Die historische oder quasi-historische Persönlichkeit Hodscha Nasreddin Die Eulenspiegelfigur der Türken (Anm. des Herausgebers), auf deren Namen Schwänke und Schnurren gesammelt sind, soll eine Art Spaßmacher des Eroberers Tamerlan gewesen sein. Diez schrieb seinerzeit über ihn an Goethe, er sei «nicht sowohl ein witziger Kopf, als ein ziemlich platter und unsauberer Schwänkemacher gewesen», und drückt damit wohl das allgemeine Urteil des durchschnittlichen Gebildeten aus, der nicht seine zufälligen persönlichen Vorstellungen verlassen kann. Der nachdenklichere Goethe antwortete: «Die Stellung solcher Lustigmacher an Höfen bleibt immer dieselbe, nur das Jahrhundert und die Landschaft machen Abstufungen und Schattierungen, und so ist denn dieser sehr merkwürdig, weil er den ungeheuren Mann begleitet, der in der Welt so viel Unheil angerichtet hat, und den man hier in seinem engen und vertrautesten Zirkel sieht.» Mag es sich mit dem Historischen verhalten, wie es will: das ist jedenfalls höchst merkwürdig, daß doch die Vorstellung herrscht, der Welteroberer habe sich an dem kindlichen und ganz volkstümlichen Spaßmacher vergnügt – ein Welteroberer, der für sich selber und seine Werkzeuge die bedeutendsten Qualitäten gehabt haben muß; man sieht da einen ganz engen geistigen Zusammenhang der Höchsten einer Nation mit den Niedrigsten, den die meisten Menschen von heute in unserer Differenzierung sich gar nicht mehr vorstellen können.
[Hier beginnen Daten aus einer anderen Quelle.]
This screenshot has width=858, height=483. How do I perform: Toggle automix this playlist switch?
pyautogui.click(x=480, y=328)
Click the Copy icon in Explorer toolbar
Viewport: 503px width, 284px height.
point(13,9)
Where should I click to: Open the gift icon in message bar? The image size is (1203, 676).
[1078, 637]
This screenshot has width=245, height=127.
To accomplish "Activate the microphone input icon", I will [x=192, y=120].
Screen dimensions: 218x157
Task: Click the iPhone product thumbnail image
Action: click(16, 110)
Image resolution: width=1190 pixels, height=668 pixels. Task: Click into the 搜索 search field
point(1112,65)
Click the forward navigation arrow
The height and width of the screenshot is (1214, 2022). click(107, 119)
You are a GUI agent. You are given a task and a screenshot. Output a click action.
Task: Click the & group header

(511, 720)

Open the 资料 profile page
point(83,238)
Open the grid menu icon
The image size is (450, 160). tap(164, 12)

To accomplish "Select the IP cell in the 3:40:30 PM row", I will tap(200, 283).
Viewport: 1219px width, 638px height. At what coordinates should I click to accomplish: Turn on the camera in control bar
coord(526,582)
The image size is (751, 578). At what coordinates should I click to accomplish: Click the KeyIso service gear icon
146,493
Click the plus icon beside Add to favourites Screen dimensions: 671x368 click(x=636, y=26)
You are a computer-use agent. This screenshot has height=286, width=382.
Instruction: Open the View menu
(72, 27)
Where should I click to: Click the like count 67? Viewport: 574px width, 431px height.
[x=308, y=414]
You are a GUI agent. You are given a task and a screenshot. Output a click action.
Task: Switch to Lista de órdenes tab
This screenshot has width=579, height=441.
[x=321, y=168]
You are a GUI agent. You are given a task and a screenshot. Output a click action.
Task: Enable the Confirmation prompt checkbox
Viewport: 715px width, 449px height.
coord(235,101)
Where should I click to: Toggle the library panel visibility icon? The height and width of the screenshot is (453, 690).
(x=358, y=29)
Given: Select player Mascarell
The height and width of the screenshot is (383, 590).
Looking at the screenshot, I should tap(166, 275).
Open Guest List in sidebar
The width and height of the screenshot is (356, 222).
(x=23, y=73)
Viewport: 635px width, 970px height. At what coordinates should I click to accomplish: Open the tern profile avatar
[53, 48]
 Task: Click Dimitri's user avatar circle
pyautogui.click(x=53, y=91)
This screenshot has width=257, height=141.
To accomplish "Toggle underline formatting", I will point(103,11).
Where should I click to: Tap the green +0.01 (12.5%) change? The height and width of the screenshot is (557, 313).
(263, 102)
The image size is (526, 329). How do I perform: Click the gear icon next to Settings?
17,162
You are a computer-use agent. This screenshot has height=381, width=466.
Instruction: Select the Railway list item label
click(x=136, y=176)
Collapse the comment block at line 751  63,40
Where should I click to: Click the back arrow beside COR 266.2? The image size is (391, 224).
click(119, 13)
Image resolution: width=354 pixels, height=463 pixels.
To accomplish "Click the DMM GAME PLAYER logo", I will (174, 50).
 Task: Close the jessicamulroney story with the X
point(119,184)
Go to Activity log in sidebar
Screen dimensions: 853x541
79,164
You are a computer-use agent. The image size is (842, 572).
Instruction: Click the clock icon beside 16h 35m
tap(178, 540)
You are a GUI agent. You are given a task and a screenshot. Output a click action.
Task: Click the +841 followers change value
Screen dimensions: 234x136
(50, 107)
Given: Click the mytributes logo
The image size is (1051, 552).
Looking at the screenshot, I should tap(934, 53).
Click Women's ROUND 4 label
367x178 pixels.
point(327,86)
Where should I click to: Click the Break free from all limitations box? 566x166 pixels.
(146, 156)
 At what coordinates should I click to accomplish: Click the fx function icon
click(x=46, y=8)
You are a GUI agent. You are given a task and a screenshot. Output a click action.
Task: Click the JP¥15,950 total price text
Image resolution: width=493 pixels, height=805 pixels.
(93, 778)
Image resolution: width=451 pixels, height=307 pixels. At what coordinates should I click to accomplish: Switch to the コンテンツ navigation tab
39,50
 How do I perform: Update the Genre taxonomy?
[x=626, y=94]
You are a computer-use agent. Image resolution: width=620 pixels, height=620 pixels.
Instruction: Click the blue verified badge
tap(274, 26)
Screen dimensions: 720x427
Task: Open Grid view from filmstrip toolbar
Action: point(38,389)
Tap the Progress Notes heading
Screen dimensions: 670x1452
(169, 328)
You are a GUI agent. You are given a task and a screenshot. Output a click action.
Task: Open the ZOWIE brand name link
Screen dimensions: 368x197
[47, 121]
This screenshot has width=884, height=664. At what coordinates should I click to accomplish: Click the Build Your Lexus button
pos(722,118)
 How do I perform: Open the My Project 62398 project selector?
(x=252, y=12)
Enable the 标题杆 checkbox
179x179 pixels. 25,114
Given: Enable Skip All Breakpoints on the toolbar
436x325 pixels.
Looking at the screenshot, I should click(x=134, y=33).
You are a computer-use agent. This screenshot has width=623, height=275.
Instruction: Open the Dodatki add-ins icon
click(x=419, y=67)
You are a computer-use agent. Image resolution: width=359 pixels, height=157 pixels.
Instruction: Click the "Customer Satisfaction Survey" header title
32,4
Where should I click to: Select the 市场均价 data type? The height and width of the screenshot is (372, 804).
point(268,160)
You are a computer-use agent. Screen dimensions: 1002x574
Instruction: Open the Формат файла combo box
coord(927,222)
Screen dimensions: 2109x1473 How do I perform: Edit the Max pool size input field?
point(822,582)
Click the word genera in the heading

Ich selber habe meine Jugend noch in einer Gegend erlebt, wo ein altes Volkstum lebendig war, und habe dort sogar einige der Schwänke gehört (derartige Erzählungen sind ja immer international), und ich kann mir jenen Zusammenhang doch wenigstens in der Phantasie klarmachen: aber das ist Ergebnis eines bloßen Zufalls. In dieser Differenzierung wird wohl die tiefste Schwäche unserer Kultur und der eigentliche Grund ihrer Unfruchtbarkeit liegen. – Die Schwänke und Schnurren sind in der primitiven Gestalt, in welcher sie vorliegen, scheinbar nicht besonders hervorragende Leistungen des Menschenwitzes; sieht man aber genauer zu, so findet man fast in jedem einen glücklichen Griff, Natur und die Möglichkeit zu einem bedeutsamen künstlerischen Gebilde; nur wenige Einfälle haben irgendwo jemand gefunden, der ein solches aus ihnen gemacht hat; aber das gehört denn auch zu dem Besten, was wir in der Art besitzen.